Scientists from China have investigated the use of silk sericin, a protein that naturally occurs in silkworm cocoons, in biomedical applications. Their findings have been published in the journal Biomaterials.
Historically, silk has been primarily used in the textiles industry, but it has recently been researched for uses in the biomedical industry including tissue engineering, drug delivery, and wearable electronics.
Sericin and fibroin are the two main proteins in silk. Fibroin has been extensively explored for biomedical applications due to beneficial characteristics such as elasticity, biocompatibility, biodegradability, and mechanical properties, while sericin has been unexplored and treated as a waste material in the textiles industry.
Recent research shows that sericin also possesses beneficial properties for the biomedical industry. The material is biodegradable, has low immunogenicity, can promote cell attachment, proliferation, and differentiation, which are essential for biomedical applications such as tissue engineering. Sericin also has antioxidant properties. Modification, cross-linking with other polymers, and precipitation can be used to prepare controllable and stable biomaterials from sericin.
Sericin is found in the periphery of cocoons, the most common being from various species of silkworms. Sericin is water-soluble and composed around 90% by proteins. The presence of random coils can affect properties such as mechanical strength and fragility in dry materials, needing modification by thermal and chemical means.
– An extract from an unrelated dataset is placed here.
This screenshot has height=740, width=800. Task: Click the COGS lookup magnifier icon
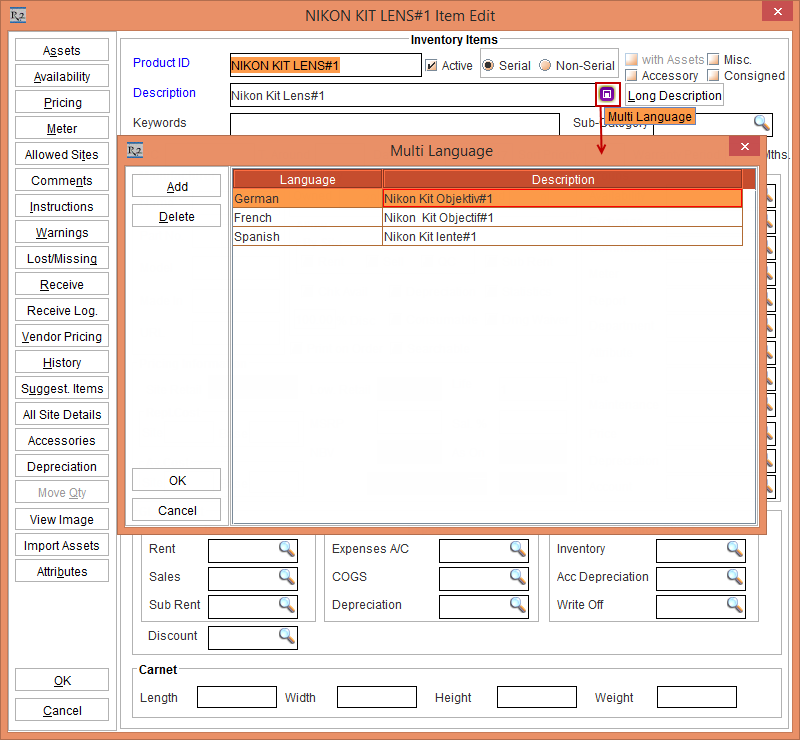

Varying extraction methods can produce sericin with different conformations. A challenge when using sericin for biomedical applications is the host’s immune response, as sericin is a foreign protein. Thus, the appropriate process must be carefully selected depending on the desired application.
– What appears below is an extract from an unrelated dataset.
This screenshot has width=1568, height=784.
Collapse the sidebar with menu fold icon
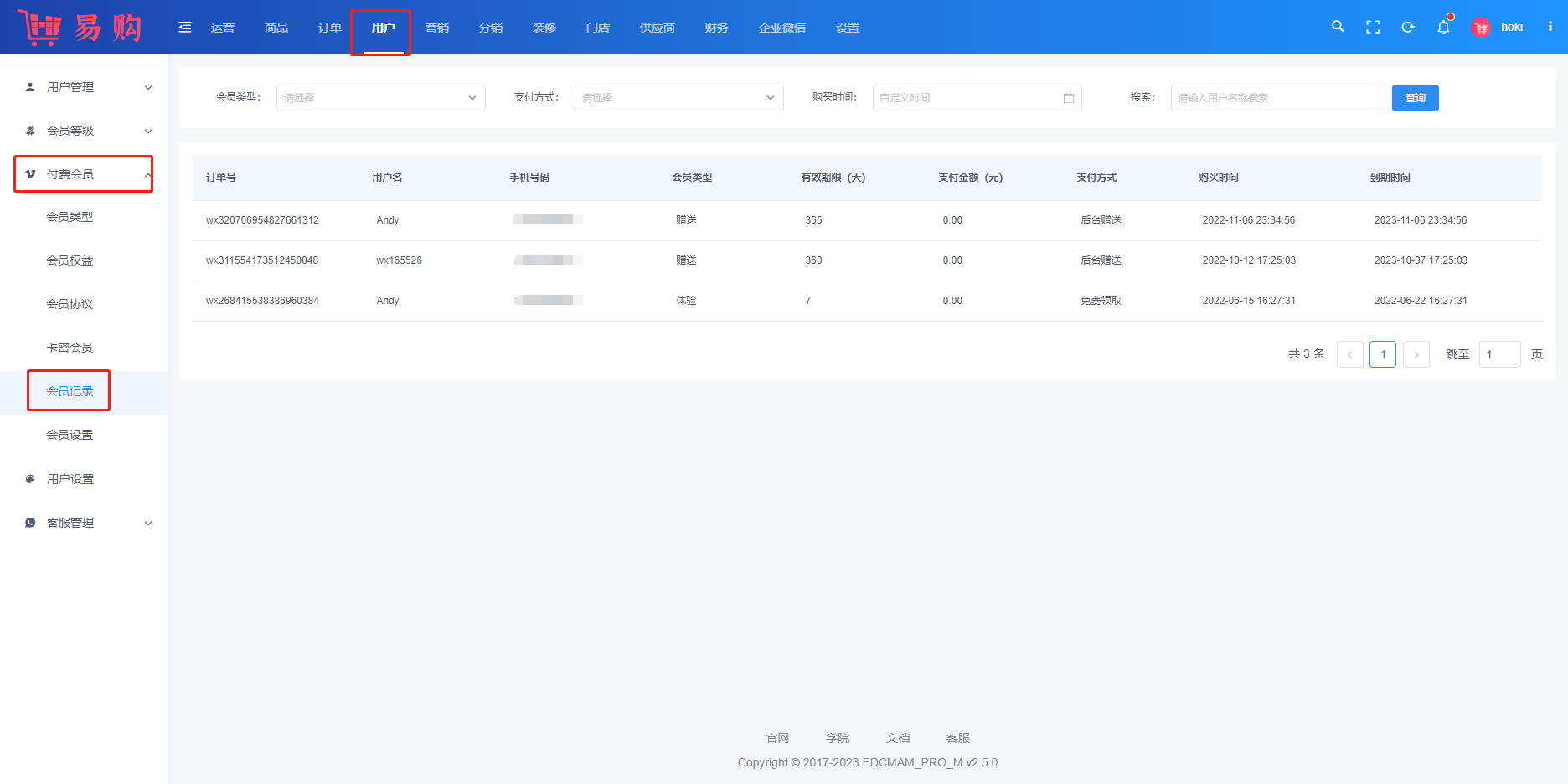(x=185, y=28)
The paper has reviewed current perspectives on silk sericin use in the biomedical industry. Properties and structure of this protein, platforms, applications such as tissue engineering and drug delivery, and future prospects have been highlighted and discussed in depth. It is not yet fully understood how sericin promotes tissue repair. Previous work by the authors has sought to promote clarity on this issue.
Regardless of the current issues with developing commercially viable sericin-based biomaterials for biomedical applications, this natural material shows enormous potential in the future.
By converting silk sericin waste into value-added biomedical products can help solve waste issues in the textiles industry, improving sustainability, circularity, and removing an important source of environmental pollution.